--- TEXT SEGMENT Enclosed Below ---

Check the lumbosacral and caudal lumbar area with the pelvic tilt and lordosis test.
Have the dog sit down and repeat the exam with the front legs. Do not forget to manipulate the head and neck. Try to motivate the dog to move his neck itself by offering him some treats. With this technique, subtle problems are a lot better identified than by forceful manipulations of the head, that most dog resist to begin with.
Gently lift up the paws and flex the elbow, then hyperextend the shoulder followed by hyperflexion of the shoulder. Keep the shoulder slightly flexed and hyperextend the elbow only. Flex and extend the carpus.
3. Perform Specific Examinations of Each Joint
If a joint is suspected to be painful, a more specific examination will be performed to confirm the suspicion and to find the source of pain. Deep palpation of the joint at specific points is usually helpful to test for pain, swelling or thickening. Specific tests are used to look for specific causes of pain. A classic example is the tibia compression test to check for ACL rupture. If palpation and manipulation are not helpful to localize the problem to a single joint, then all joints should systematically go through these specific examinations.
Remember: The joint most commonly causing obscure and chronic rear leg lameness in dogs is the stifle and the joint most commonly causing obscure and chronic front limb lameness is the elbow joint (most likely associated with medial coronoid disease). Thus: if a dog is lame on its front, it is the elbow causing the problems - if a dog is lame on its rear, it is the stifle causing the problems, until proven otherwise.
The most common cause of stifle pain is cruciate ligament disease. With stifle pain the sit test is positive and hyperextension of the joint is painful. With a partially or fully torn ACL, there is usually a swelling over the medial side of the stifle joint ("medial buttress"). In the very early cases of ACL tears, there is no obvious thickening yet, but the distinct groove between the medial femoral condyle and the tibia plateau is filled in and can't be palpated any more. Pressure over this area does cause a pain response. To check this joint groove it is best to elevate the tibia and put the stifle joint in a 90° flexion.

--- End of Enclosed TEXT SEGMENT ---

- **REQUIRED ACTIONS**:
1 – Reproduce the canine lameness examination text from "Gently lift up" to "extend the carpus.", substituting "forepaws" for "paws".
2 – Write a continuation of the canine lameness examination text, picking up after its final sentence.

--- PROVIDED MATERIAL Enclosed Below ---

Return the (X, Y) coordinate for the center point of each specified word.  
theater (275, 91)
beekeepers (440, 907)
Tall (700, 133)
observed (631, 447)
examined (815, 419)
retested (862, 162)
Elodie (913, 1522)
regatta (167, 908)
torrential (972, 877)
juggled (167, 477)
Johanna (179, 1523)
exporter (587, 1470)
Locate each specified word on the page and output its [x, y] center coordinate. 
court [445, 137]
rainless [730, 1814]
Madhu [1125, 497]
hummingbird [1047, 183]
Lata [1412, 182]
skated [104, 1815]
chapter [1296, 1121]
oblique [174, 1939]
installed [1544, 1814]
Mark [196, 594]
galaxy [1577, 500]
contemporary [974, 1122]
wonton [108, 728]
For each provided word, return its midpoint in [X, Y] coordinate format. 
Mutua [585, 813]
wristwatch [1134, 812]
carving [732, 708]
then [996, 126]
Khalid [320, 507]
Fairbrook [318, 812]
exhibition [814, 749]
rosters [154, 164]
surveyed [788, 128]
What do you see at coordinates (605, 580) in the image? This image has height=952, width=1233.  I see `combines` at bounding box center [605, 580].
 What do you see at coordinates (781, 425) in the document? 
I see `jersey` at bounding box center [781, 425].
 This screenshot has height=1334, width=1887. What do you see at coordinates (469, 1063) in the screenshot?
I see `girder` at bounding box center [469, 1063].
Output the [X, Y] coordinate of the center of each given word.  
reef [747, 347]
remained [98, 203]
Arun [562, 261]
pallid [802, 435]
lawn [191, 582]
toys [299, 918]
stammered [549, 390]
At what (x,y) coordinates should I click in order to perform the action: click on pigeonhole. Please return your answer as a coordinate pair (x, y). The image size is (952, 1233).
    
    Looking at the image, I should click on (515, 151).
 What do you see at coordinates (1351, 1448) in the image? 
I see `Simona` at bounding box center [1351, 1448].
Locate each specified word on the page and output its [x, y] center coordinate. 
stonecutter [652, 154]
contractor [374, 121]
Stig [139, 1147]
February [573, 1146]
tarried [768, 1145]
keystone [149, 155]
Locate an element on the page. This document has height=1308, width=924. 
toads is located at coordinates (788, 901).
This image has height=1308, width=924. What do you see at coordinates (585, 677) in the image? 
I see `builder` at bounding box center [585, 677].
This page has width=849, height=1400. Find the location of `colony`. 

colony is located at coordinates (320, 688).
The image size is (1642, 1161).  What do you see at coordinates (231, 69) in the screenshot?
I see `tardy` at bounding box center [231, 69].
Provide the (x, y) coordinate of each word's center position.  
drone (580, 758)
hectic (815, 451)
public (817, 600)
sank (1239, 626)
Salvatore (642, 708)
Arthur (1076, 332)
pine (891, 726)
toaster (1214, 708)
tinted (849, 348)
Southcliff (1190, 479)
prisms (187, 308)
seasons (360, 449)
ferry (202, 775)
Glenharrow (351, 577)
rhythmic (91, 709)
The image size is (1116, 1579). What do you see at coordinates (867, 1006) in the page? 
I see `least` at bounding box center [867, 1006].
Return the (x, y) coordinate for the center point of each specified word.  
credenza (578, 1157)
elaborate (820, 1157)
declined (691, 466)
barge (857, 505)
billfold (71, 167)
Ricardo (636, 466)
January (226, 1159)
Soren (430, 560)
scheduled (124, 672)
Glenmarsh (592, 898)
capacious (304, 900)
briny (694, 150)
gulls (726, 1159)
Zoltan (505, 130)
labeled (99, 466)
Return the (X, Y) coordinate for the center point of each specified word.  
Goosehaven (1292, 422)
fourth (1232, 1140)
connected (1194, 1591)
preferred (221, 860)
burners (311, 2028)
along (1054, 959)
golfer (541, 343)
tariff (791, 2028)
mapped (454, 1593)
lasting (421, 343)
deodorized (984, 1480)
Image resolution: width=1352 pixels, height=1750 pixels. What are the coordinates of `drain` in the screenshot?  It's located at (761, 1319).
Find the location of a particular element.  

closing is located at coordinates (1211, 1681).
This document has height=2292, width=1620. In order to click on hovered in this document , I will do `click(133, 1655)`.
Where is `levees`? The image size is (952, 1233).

--- End of Enclosed PROVIDED MATERIAL ---

- **REPLIES**:
1 –
Gently lift up the forepaws and flex the elbow, then hyperextend the shoulder followed by hyperflexion of the shoulder. Keep the shoulder slightly flexed and hyperextend the elbow only. Flex and extend the carpus.

2 –
Do a tibia compression test and check the drawer movement. This can be well done in the standing dog. Always compare to the healthy side to detect subtle differences! Remember: With early partial ACL tears, drawer - and tibial compression test might still be negative!
Elbow pain is most commonly caused by medial coronoid disease. Dogs might assume a typical posture while sitting, pushing the elbows to the chest while they rotate the paws outward. To check for medial coronoid disease, flex the elbow 90 degrees and palpate the area cranio-ventrally to the medial epicondyle. Normally, there should be a distinct indentation and even firm pressure over this area is not painful. With medial coronoid disease you might feel an effusion or thickening and most of the time pain can be provoked with firm pressure. If there is no clear response, repeat the pressure, while you pronate and supinate the elbow joint in 90° flexion and then in hyperextension. These are probably the most sensitive tests to discover medial coronoid disease. In fact the clinical findings are often more sensitive than the radiographs in the early course of the disease.
Front limb lameness diagnosis can be much more challenging than in the rear leg. There are dogs with medial coronoid disease, which have no obvious clinical or radiological abnormalities! Therefore it is important to carefully evaluate all other joints to rule out other problems.
It can be difficult to distinguish shoulder from elbow problems. If a dog has a shoulder disease of clinical importance, there is usually some pain response during manipulation such as hyperextension and hyperflexion, external and internal rotation as well as abduction. Always palpate the biceps tendon. Check not only for pain, but also for swelling, nodules and irregularities.
If there is no pain on shoulder manipulation and the dog has a normal biceps tendon, it is unlikely the dog has a shoulder problem causing lameness.